SMLL has also hosted work to support the development of automated driving systems by Nissan. They worked with an array of partners including DG Cities to explore how their self-driving systems would respond in a complex urban environment with a very different culture of road use. Nissan’s trials also explored how their automated vehicles could use information provided by infrastructure-based sensors to inform future driving behaviours - in this case, information about the status of a downstream traffic lane ahead was communicated upstream to the self-driving vehicle, helping it to select the most appropriate lane to complete its journey safely and efficiently.
Winning the Rees Jeffreys Road Fund competition to investigate the ethics of self-driving vehicles in Greenwich (picture courtesy of Rees Jeffreys Road Fund).
In 2022, the Rees Jeffreys Road Fund ran a special competition to commemorate 150 years since the birth of its namesake - the roads advocate, William Rees Jeffreys. This sought ideas for projects setting out a vision for how roads could meet the challenges of the next 50 years. A joint winner of this competition was an entry by Reed Mobility entitled ‘Ethical Roads - how to deliver safe, ethical, equitable road use with automated vehicles’. Working in partnership with DG Cities and SMLL, this project used a survey and workshops to determine what members of the public considered to be their ethical ‘red-lines’ - behaviours that absolutely must (or must not) be adopted by self-driving vehicles in order for their behaviour to be considered acceptable.
A line can be drawn from this programme of work that started in Greenwich more than ten years ago through to actions taken by the government to establish a regulatory framework to support the commercial deployment of automated vehicles. Following several consultations by the Law Commission, the Automated Vehicles Act was passed in May 2024, giving greater certainty and confidence to the industry that the UK is the right environment for this technology to reach commercial readiness and deliver societal benefit. This has attracted global leaders in self-driving technology such as Waymo, Wayve and Baidu to announce pilots of self-driving vehicle services to begin in London this year - reinforcing the value that the research in Greenwich has delivered.

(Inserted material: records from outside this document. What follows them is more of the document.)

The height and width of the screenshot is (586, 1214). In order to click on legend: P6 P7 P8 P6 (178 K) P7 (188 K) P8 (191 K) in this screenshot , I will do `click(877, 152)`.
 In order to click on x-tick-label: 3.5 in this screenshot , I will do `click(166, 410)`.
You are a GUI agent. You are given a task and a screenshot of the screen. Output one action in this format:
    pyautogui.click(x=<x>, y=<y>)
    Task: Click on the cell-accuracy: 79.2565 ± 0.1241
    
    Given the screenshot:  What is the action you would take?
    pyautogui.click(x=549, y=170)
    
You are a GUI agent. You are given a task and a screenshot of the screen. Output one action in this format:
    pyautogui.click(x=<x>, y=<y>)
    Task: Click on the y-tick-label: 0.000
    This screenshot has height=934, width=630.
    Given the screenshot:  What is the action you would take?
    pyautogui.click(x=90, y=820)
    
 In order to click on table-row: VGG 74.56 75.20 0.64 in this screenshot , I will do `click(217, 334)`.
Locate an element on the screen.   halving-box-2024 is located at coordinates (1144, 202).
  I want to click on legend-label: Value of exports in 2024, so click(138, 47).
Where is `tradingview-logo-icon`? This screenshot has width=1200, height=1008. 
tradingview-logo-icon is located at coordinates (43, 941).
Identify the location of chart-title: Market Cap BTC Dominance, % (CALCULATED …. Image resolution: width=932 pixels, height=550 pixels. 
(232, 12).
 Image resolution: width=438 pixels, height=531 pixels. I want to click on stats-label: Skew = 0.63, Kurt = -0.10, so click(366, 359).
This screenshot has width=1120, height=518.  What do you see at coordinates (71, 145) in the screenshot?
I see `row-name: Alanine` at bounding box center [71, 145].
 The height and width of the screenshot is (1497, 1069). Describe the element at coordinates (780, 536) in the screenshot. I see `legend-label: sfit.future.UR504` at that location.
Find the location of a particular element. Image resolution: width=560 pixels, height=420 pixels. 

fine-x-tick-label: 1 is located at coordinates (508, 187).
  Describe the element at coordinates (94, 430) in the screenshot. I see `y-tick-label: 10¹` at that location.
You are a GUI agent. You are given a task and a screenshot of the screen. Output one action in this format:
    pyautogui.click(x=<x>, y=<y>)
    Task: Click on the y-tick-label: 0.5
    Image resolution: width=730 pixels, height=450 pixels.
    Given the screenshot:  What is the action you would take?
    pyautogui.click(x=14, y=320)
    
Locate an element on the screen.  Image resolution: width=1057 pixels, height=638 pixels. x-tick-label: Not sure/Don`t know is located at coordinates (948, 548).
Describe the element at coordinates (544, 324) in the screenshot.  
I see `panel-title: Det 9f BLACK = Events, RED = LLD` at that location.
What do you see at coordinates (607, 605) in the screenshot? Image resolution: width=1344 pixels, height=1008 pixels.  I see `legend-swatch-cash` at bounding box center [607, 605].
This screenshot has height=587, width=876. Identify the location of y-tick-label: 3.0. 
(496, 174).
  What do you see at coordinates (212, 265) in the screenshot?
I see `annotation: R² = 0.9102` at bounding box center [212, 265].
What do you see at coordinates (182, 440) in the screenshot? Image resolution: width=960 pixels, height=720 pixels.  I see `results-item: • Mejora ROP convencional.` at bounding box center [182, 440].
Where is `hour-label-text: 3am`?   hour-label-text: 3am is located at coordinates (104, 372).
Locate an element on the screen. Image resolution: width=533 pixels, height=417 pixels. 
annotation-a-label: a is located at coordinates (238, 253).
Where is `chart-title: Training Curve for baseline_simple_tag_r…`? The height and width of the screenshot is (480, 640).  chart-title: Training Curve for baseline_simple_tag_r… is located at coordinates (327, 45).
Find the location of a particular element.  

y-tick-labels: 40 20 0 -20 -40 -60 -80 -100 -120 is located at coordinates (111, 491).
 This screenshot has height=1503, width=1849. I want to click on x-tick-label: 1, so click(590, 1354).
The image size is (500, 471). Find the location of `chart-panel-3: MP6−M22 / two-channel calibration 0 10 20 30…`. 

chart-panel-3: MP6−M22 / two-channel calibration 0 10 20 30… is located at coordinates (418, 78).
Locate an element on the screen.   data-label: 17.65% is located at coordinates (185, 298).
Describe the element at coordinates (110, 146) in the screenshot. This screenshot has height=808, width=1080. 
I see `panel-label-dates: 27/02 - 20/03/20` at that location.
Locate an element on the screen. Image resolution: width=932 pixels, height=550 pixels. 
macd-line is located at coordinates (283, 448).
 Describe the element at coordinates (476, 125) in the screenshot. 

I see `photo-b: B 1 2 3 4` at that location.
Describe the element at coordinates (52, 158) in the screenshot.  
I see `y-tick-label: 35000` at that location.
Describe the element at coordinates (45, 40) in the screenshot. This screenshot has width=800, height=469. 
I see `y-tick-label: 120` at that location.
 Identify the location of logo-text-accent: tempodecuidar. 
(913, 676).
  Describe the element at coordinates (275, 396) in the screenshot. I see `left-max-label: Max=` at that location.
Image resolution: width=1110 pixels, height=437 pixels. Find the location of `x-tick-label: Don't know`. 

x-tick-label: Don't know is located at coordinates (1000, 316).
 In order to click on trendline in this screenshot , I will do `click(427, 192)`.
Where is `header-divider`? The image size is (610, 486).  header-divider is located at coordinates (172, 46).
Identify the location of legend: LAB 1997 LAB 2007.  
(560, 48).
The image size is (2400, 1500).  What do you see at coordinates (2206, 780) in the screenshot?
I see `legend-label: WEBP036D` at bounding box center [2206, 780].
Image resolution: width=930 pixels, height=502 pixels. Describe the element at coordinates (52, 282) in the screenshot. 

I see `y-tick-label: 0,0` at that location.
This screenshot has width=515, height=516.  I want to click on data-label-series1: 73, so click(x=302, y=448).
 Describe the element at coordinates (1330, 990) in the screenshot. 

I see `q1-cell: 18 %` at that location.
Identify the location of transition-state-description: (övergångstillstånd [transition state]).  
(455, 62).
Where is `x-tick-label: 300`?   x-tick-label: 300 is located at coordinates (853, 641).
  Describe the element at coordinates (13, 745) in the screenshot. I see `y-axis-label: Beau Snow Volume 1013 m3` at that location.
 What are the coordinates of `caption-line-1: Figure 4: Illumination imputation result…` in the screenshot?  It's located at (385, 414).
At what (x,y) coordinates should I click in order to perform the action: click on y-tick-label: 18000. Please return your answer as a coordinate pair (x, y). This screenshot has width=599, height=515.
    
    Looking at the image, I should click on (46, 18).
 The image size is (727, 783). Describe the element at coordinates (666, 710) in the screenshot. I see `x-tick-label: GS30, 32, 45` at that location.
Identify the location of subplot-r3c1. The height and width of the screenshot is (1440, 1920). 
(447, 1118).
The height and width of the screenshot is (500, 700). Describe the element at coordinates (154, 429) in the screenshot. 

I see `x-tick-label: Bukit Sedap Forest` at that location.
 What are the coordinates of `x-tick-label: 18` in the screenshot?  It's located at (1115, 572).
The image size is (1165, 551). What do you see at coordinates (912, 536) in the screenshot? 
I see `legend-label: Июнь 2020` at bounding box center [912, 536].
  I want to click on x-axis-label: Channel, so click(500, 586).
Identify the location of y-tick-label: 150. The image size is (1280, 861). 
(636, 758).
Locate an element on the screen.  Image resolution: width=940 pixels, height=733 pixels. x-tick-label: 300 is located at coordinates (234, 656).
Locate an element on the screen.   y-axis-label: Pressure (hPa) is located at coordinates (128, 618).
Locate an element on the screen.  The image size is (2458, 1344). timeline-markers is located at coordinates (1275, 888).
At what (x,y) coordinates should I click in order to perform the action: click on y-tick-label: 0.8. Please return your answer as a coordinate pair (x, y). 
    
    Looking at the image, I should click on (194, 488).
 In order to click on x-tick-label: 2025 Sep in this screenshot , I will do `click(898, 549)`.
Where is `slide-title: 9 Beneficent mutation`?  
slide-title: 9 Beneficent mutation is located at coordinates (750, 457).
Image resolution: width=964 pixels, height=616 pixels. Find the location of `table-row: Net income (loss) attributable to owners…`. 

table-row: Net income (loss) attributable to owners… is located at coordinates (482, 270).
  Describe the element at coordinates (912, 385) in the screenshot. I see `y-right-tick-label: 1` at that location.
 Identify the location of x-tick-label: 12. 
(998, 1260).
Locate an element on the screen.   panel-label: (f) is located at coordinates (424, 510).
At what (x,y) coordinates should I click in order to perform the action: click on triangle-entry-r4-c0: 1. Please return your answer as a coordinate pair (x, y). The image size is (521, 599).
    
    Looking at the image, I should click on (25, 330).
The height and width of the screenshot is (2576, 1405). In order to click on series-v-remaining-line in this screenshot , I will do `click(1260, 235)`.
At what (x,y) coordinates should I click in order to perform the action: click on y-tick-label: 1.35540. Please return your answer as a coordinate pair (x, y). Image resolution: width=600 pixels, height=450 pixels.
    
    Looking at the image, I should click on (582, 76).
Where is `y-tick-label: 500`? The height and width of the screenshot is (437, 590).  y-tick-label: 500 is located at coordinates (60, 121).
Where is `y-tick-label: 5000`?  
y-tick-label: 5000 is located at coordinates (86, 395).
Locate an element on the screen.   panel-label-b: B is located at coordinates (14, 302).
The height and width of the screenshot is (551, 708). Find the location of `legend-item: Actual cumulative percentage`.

In 1884, Greenwich was established as the prime meridian and as such became the global reference point for the measurement of time. However, the significance of this decision extended far beyond navigation and cartography. By providing a common reference for time, it enabled the coordination of railways, shipping and telecommunications and later helped underpin technologies such as satellite navigation and global digital networks. In effect, the standardisation of time created the foundations on which many of the complex, interconnected systems of modern life depend.
In much the same way, today’s efforts to develop and deploy automated and connected mobility systems rely on shared frameworks, trusted data and careful coordination between technology, infrastructure and public policy. The work undertaken in Greenwich and that led by DG Cities reflects a similar spirit – working to ensure that new mobility technologies realise the bright future that they promise to deliver. For more than a decade, the borough has provided a real-world testbed for ideas that may define the future of urban mobility. Greenwich helped the world measure time; it continues to shape the way we move through it.